Response: Thank you for the valuable comment. In clinical studies the enrollment of an optimal control population is probably the hardest part of the work. Control were enrolled at the General Internal Medicine Outpatient Clinic of the Department of Internal Medicine, University of Debrecen. These subject were investigated because of common symptoms such as headache, palpitation, chest or leg pain, but based on the finding of the physical examination, ECG and laboratory test we could not identify any abnormalities. In our controls, the main inclusion criteria were normal body mass index; normal serum cholesterol, glucose and liver enzymes; currently not taking any medications; and no history of previous chronic or acute diseases during the past 3 months. Physical examination and electrocardiogram of controls did not show any abnormalities (Ln 355-359).

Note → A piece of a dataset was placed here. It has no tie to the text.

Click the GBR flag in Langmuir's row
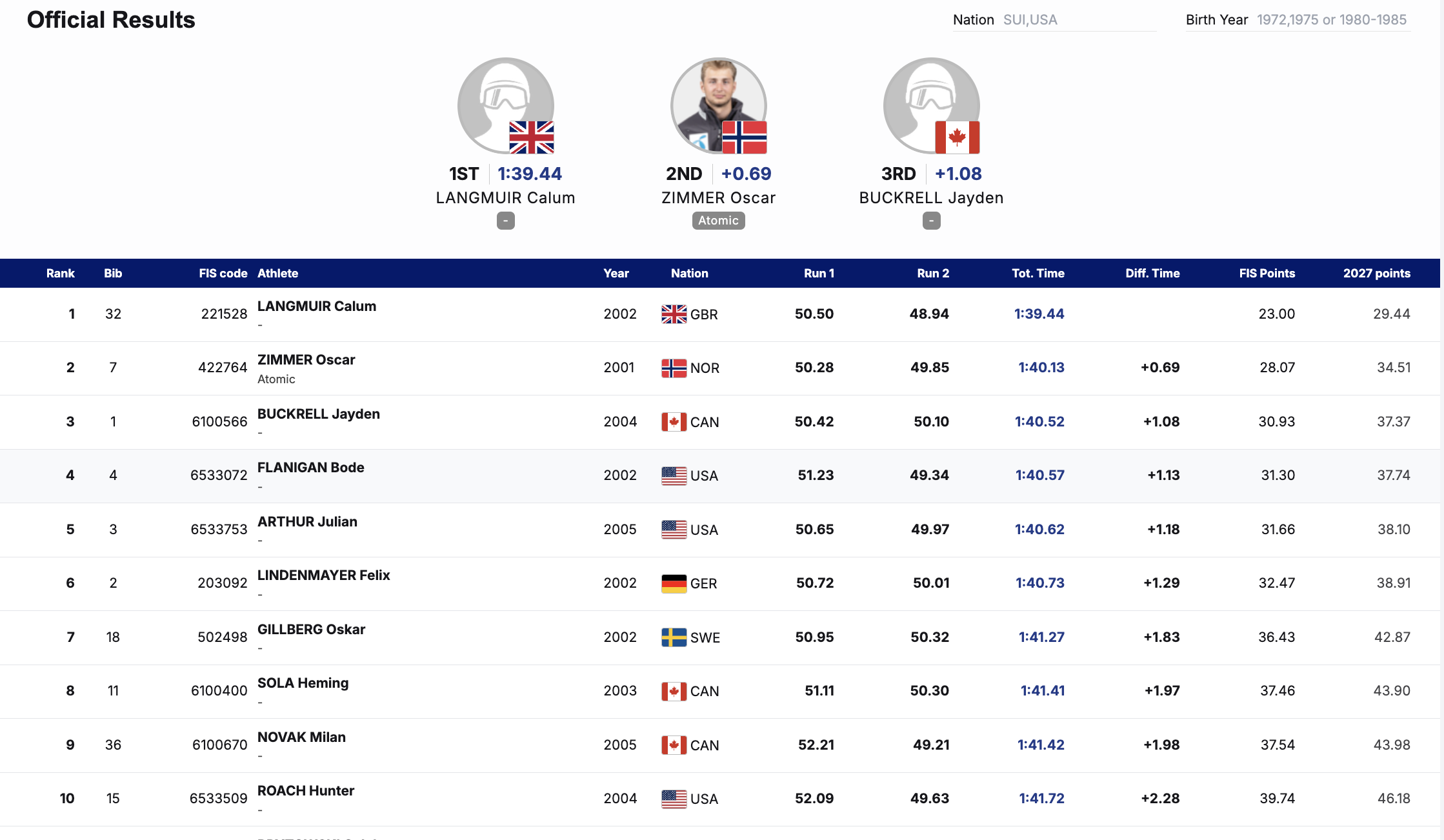This screenshot has width=1444, height=840. coord(674,314)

Again, we are very thankful for your valuable and thorough review.

Round 2

Reviewer 1 Report

The paper was improved, but there remained to be crucial parts reconsidered.

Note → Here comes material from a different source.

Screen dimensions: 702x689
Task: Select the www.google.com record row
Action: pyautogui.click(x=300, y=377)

1.      The results of multivariate analysis in Table 2 might have some multicollinearity (due to the comparison of plus/minus of r and beta in each variable item, the comparison of beta-values and p-values among each variable item). Although statistical way is important, the variable items used in the multivariate analysis can be often selected on the basis of biological traits of variable items.

2.      Supplementary Table S1 was added. Could you please compare statistically the correlation in each variable item between HeFH and control groups?

Author Response

Dear Reviewer,

Thank you for your positive reply and helpful comments on our revised manuscript. We hereby answer your recommendations as follows:

  1. The results of multivariate analysis in Table 2 might have some multicollinearity (due to the comparison of plus/minus of r and beta in each variable item, the comparison of beta-values and p-values among each variable item). Although statistical way is important, the variable items used in the multivariate analysis can be often selected on the basis of biological traits of variable items.

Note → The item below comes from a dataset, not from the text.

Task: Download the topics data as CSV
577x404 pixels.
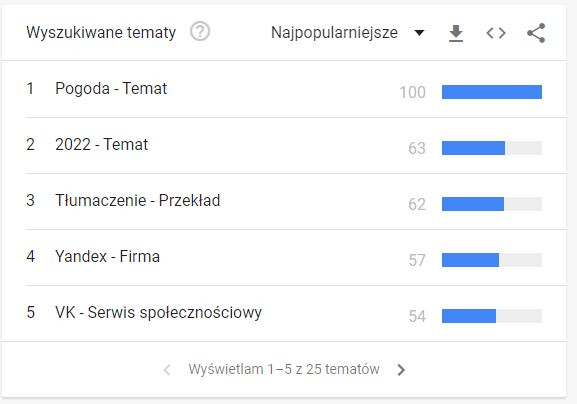Action: click(456, 33)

Answer: Thank you for your comment. Basically, during the backward stepwise multivariable analysis, we included all variable what showed significant correlations with SDF-1 by univariate analysis. However, according to your suggestion, we selected among these variables on the basis of biological traits and the results of the second multivariable analysis were included into Table 2 as Model 2. In line with the first analysis, VLDL (β=-0.48; p<0.001) and oxLDL (β=-0.32; p=0.006) were significant predictors of SDF-1 (Table 2, Ln 180-188).  

  1. Supplementary Table S1 was added. Could you please compare statistically the correlation in each variable item between HeFH and control groups?

Answer: Thank you for your forward-looking comment. When conducting correlation analyses by two independent groups (HeFH and controls), the comparison between the two correlations can be examined by z-score analysis. However, it must be noted, that z-score analysis is recommended when the correlations are conducted on the same variables by two different groups, and if both correlations are found to be statistically significant. In our case, there was no correlation that was statistically significant (p<0.05) in both study group in parallel. Therefore, we could not perform the above-mentioned analysis. Please find a description about z-score analysis below. Again, thank you for the valuable comment.

https://www.statisticssolutions.com/comparing-correlation-coefficients/

https://www.psychometrica.de/correlation.html

Once again, we are grateful for your valuable comments and suggestions, which have greatly enhanced the quality of our study.

Reviewer 2 Report

The authors have provided an ad rem answer to my comment and have changed the manuscript sufficiently.

Author Response

Dear Reviewer,

Once again, we are grateful for your valuable comments and suggestions, which have greatly enhanced the quality of our study.